Source text ::
********************
Tuesday, 15 December 2020

Summer's lease hath all too short a date.


Summer’s lease hath all too short a date.

Lockdown has been a time for slowing down and taking note, so I have watched the passing of spring into summer of various plants, especially members of the carrot family, but with diversions.

First, the flowering of the pignut (Conopodium majus) from late April here to May: a modest plant that owes its name to the nut-like tubers in its root system. It seems that these make tasty morsels, though you would have to be determined to dig up enough to make a worthwhile meal: better leave them for the badgers.

As the flowers of the pignut fade away, its seeds set, clumps of aniseed scented sweet cicely (Myrrhis odorata) amass along the roadsides and rivers. Originally this plant was native to the mountains of the Pyrenees and Central Europe. It is used to flavour akvavit.

In the meantime banks of ground elder, or gout weed (whichever name you prefer, but Aegopodium podagraria to science) come into flower. If you listened to gardeners you would think only ill of this plant and be surprised that it had not attracted a name such as Gardeners’ Bane (such is the tenacity and pervasiveness of its roots), but I am pleased to see it flowering and hosting its insect visitors. Ground elder was brought to this country by the Romans and can be eaten like spinach when it is young and before the plant has become too stringy.

Next to emerge in my list is cow parsley (Anthriscus sylvatica), over by the end of June, intruding itself modestly into the mix of wayside flowers. Then, just as you are getting used to their presence, a newcomer appears: the basal rosettes of hogweed (Heracleum sphondylium) start to unfurl their great acanthus like leaves. Almost overnight the splendid inflorescences telescope out and make landing strips for insects. By now we are into July: the weather is warmer and on sunny days their buzz lulls one into the fantasy that summer will never end.
********************
Data shown ::
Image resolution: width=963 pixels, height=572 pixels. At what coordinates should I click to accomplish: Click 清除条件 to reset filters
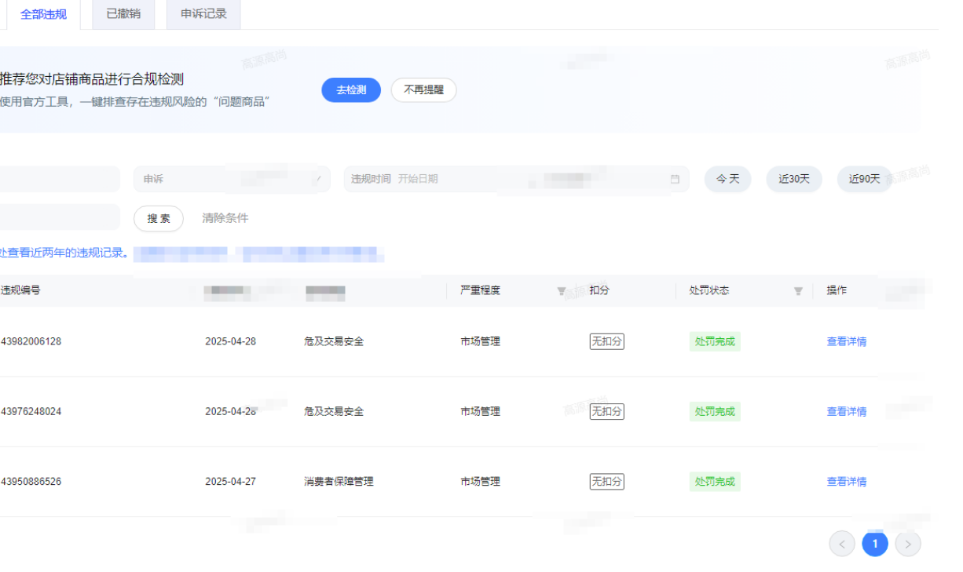[225, 218]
********************
Given problem :: For each statement below, say yes or no to whether it agrees with the plant diary above, and quote the words from it that decide the answer. 1. Sweet cicely first grew wild in the mountains of the Pyrenees and Central Europe. 2. Ground elder was brought to this country by the Normans. 3. The pignut is named for its flowers.

Expected output ::
1. Yes: "Originally this plant was native to the mountains of the Pyrenees and Central Europe."
2. No: "Ground elder was brought to this country by the Romans"
3. No: "a modest plant that owes its name to the nut-like tubers in its root system"